MESSENGER's Earth flyby, to occur one year after launch, and the Venus flybys, in October 2006 and June 2007, will use the pull of the planets' gravity to guide the spacecraft toward Mercury's orbit. The Mercury flybys in January 2008, October 2008, and September 2009 will fine-tune and slow the spacecraft's speed by more than 5000 miles per hour while allowing the spacecraft to gather data critical to planning the mission's orbit phase. The spacecraft will then ease into an elliptical orbit that will take it as close to the surface as 124 miles and as distant as 9400 miles.

Mercury's close proximity to the Sun presented engineers with an unprecedented spacecraft design challenge.
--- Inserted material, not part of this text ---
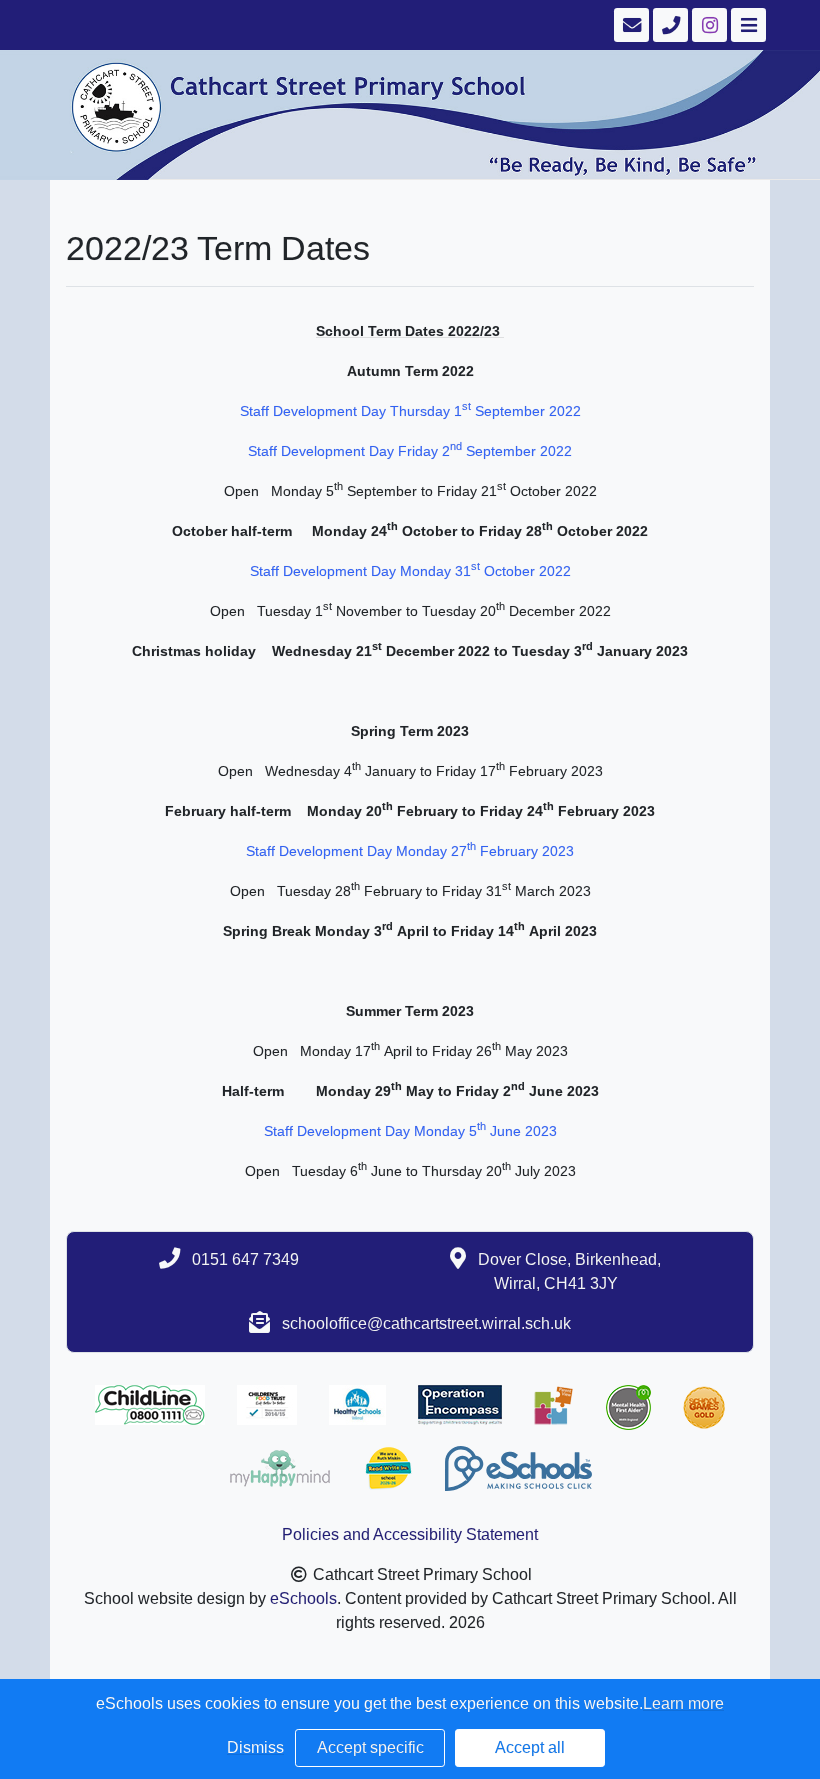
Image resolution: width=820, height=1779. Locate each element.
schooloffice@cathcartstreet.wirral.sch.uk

The radiation can be up to 11 times brighter than what we see on Earth, which will essentially put the spacecraft in something of a "solar furnace" described Bruce C. Murray, the head of the Mariner 10 imaging team and co-founder of The Planetary Society.

"It's going to be flying in a very difficult environment," noted Strom. "Remember, we'll be going in towards the Sun. This is not like Cassini where it's going out where it's nice and cool. Cassini and the other orbiters of Mars and Jupiter are kind of orbiting paradise in a sense compared to MESSENGER which is going to orbit hell. But it's a very interesting hell."

In order to protect the spacecraft and her instruments, MESSENGER was ingenuously designed with a huge sunshield featuring layers and layers of heat-resistant ceramic fabric, similar to the shuttle tiles, stretched over a titanium frame, that actually allow the instruments to operate at room temperature. Each solar panel features two rows of mirrors to reflect sunlight as well as collect what it needs for power. In addition, the spacecraft will follow an orbit that requires it to pass only briefly over Mercury's hottest regions, limiting exposure to the intense heat bouncing back from the broiling surface.

"Mariner 10 was designed as reconnaissance of Mercury in order to characterize it and plan a Mercury orbiter," informed Strom. "That was supposed to be planned and launched by 1980. Well, it's been 30 years. Now we've got not only an orbiter to Mercury but a world class orbiter to Mercury. This is a super mission. Never in my wildest imagination did I think that we would get a spacecraft like this in Mercury orbit. It's got the instruments on board to answer the questions raised by Mariner 10 and it's going to do that in spades. It's basically a world class mission for discovery."